La Maison Verte de Besançon (Doubs) fermera ses portes en décembre 2024. Pendant trente ans, enfants et parents en difficulté y ont été accueillis sans rendez-vous pour se libérer par le jeu et le dialogue, selon les préceptes de la psychanalyste Françoise Dolto.
Cela allait faire trente ans que des enfants, seuls ou accompagnés de leurs parents, poussaient la porte de la Maison Verte de Besançon en recherche de soutien.
Il leur faudra bientôt toquer ailleurs : cette grosse bâtisse du quartier Battant fermera définitivement ses portes pendant les vacances de Noël, à la fin de l’année 2024.
Si d’autres structures sauront les accueillir en ville, la fermeture de celle-ci marque la fin d’une méthode d’accueil et de suivi "à la Dolto" qui manquait visiblement d’attractivité pour les professionnels, à Besançon.
Sans rendez-vous
Un adolescent pouvait venir seul et sans rendez-vous à la Maison Verte. Parents et enfants y étaient aussi accueillis sans condition, moyennant une participation financière libre, à la sortie.
“On ne leur donne pas de guidance, ni de marche à suivre”, commente la présidente de l’association bisontine Mireille Sauze. “Certains restent très peu de temps. Ils trouvent ce qu’ils peuvent modifier par eux-mêmes et repartent”.
C’est sur ce modèle que la réputée pédiatre et psychanalyste Françoise Dolto a fondé la première Maison Verte, à Paris, en 1979. D’autres ont par la suite fleuri dans l’Hexagone. En 1995, celle de Besançon voit le jour sous l’impulsion du président du département de l’époque, Claude Jeannerot.
"Un lieu d’échange et d’ouverture"
Depuis six mois, François y amène son fils de cinq ans un vendredi sur deux après l’école. Ce Bisontin cherche à “canaliser” son enfant, devenu “hyperactif et tête de mule depuis la séparation”.

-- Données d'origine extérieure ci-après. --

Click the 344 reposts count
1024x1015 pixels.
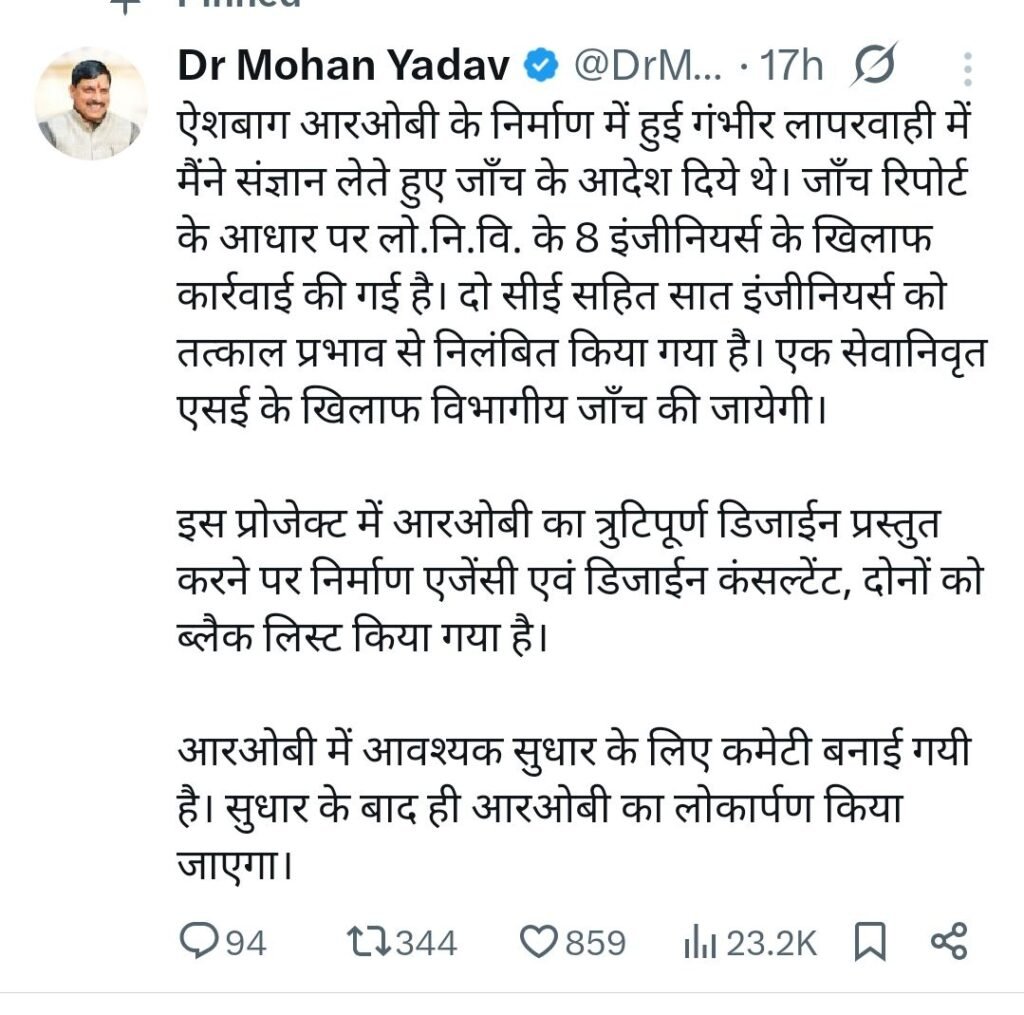(424, 942)
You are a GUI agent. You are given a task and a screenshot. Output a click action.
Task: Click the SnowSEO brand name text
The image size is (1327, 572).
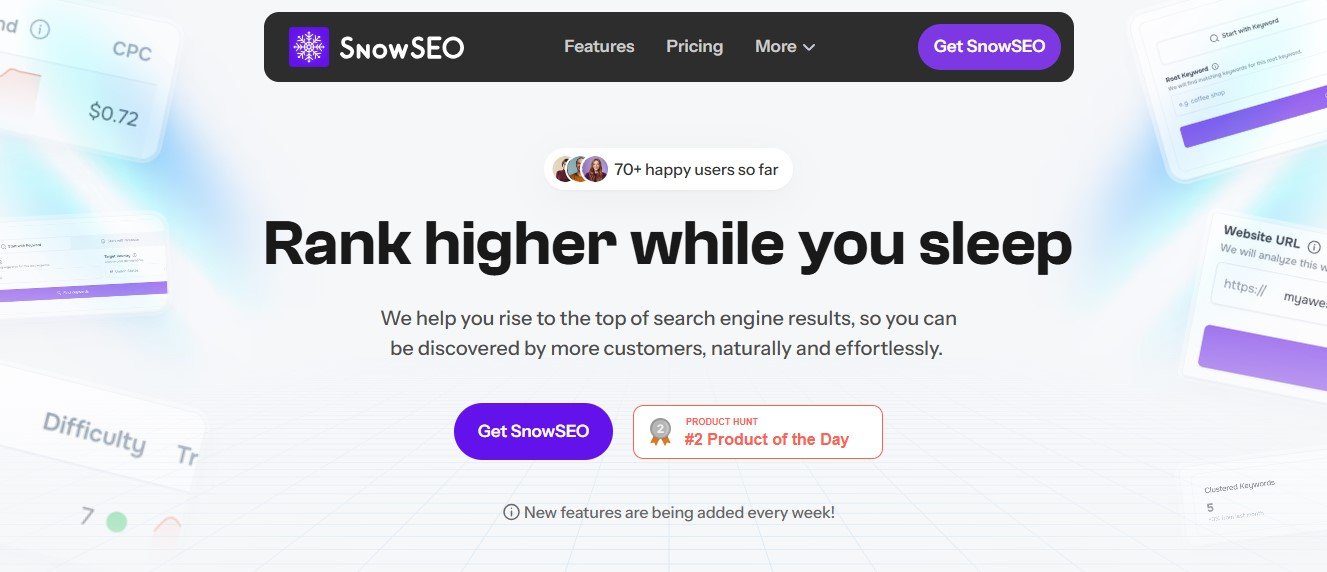(401, 47)
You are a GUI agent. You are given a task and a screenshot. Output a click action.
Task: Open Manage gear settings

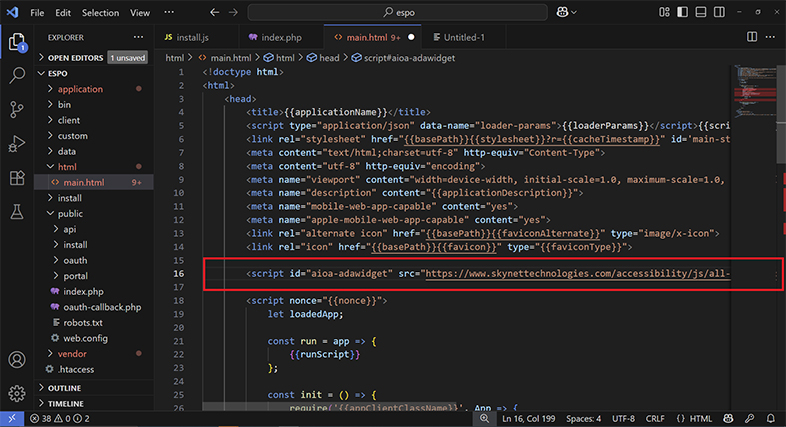[17, 392]
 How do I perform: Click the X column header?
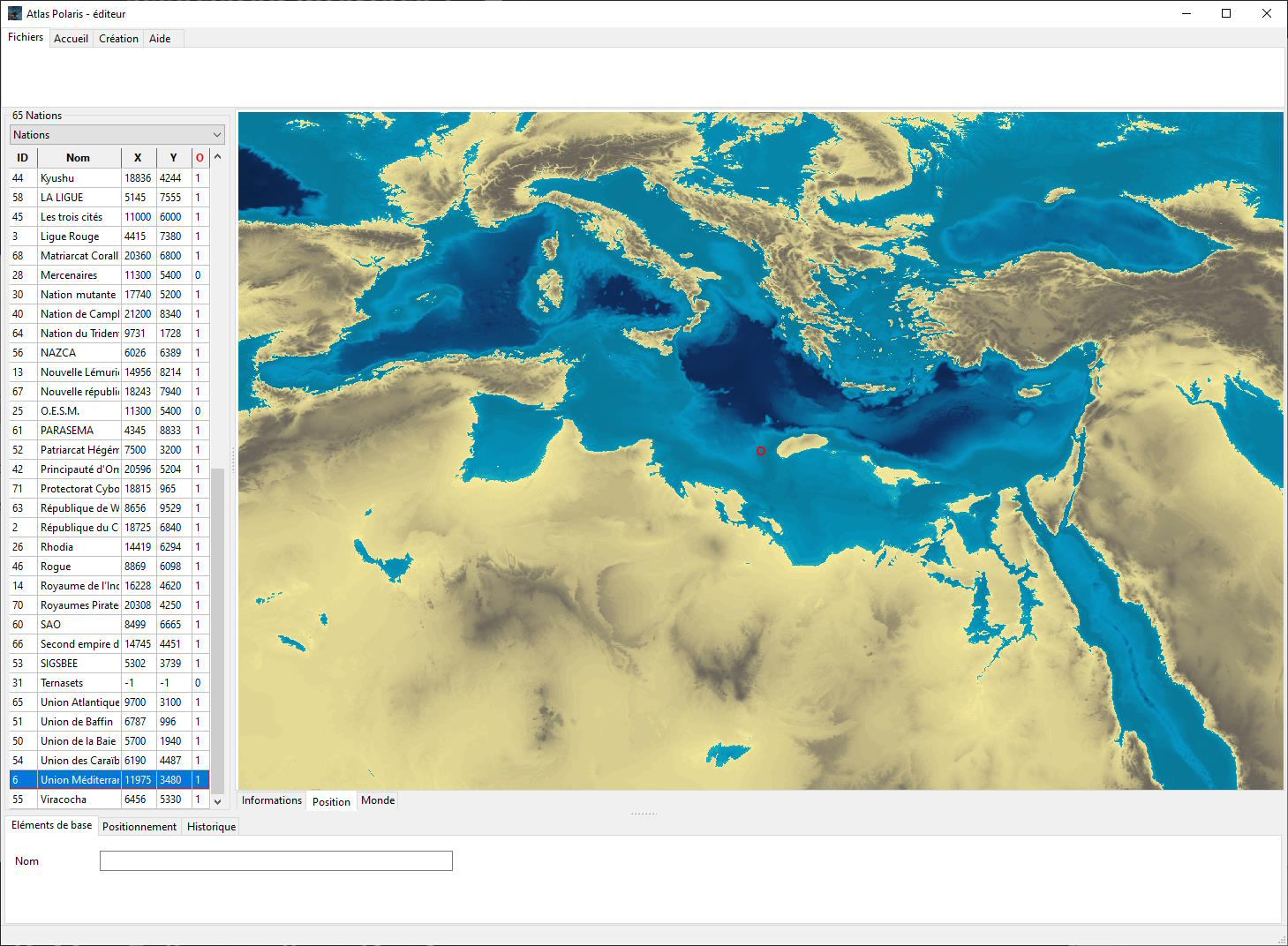(138, 158)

“C’est vraiment un lieu d’échange et d’ouverture” selon ce père de famille “déçu” de la fermeture. À la Maison Verte, son fils “joue”, “construit des parcours” et “s’ouvre aux autres" alors qu’il n’est "pas très causant” le reste du temps. “Il adore”, au point de demander chaque matin à son père “si aujourd’hui est le jour de la Maison Verte”.

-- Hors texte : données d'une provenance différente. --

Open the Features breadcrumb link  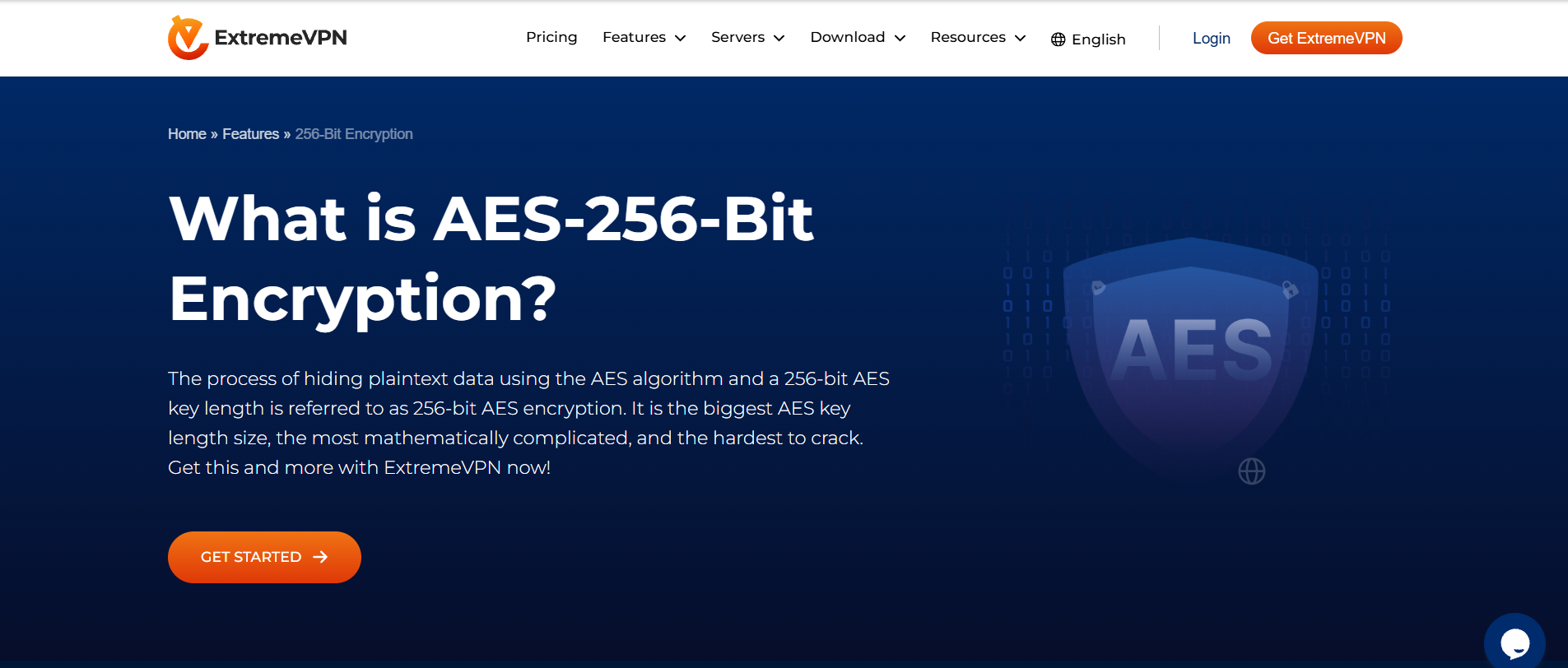(250, 134)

Pour François, c’est aussi l’occasion d’échanger avec des professionnels et d’autres parents. De “relativiser”, parfois, sur sa propre situation. Après la fermeture, il compte amener son fils dans le cabinet d’un psychologue qui intervient dans la structure. Mais ce sera moins souvent car “ce n’est pas le même budget”.
Un modèle exigeant pour les professionnels
Ce modèle qui fait la réussite de la Maison Verte est aussi celui qui l'a mise en difficulté. Il demandait en effet aux soignants d'avoir fait une psychanalyse et de suivre une formation continue sur leur temps personnel.

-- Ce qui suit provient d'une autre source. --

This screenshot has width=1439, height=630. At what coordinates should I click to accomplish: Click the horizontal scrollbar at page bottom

À cela s’ajoutaient des horaires de travail (après l’école et le week-end) peu attractifs pour les professionnels de santé. “Quand ils trouvaient des contrats à temps plein, certains partaient” et “on a eu de plus en plus de mal à recruter”, conclut Mireille Sauze.
Le serpent s’est ainsi mordu la queue : moins de professionnels, moins de temps d’accueil, moins de familles… Entre 2022 et 2024, les plages d'accueil pour les grands enfants sont passées de 6 à 4 par semaine, de 5 à 3 pour les moins de six ans.
D'autres lieux d'accueil à Besançon
Considérant le service délivré à moitié, Mireille Sauze et ses collègues se sont résolus à fermer “la mort dans l’âme”, en février 2024. “Dieu merci” selon l'expression de la présidente de l'association : il existe des Lieux d’accueil parents enfants (LAEP) “presque dans chaque quartier” de Besançon.
Ceux-là répondent davantage à la tendance plus actuelle de l'éducation positive. Mais l’essentiel reste que ces enfants trouvent une oreille attentive, selon Mireille Sauze.
Anciennement psychiatre au centre hospitalier spécialisé de Novillars, elle n’a cessé de se le dire, et continue de le croire “certains auraient pu s'en sortir si on les avait écoutés plus jeunes.”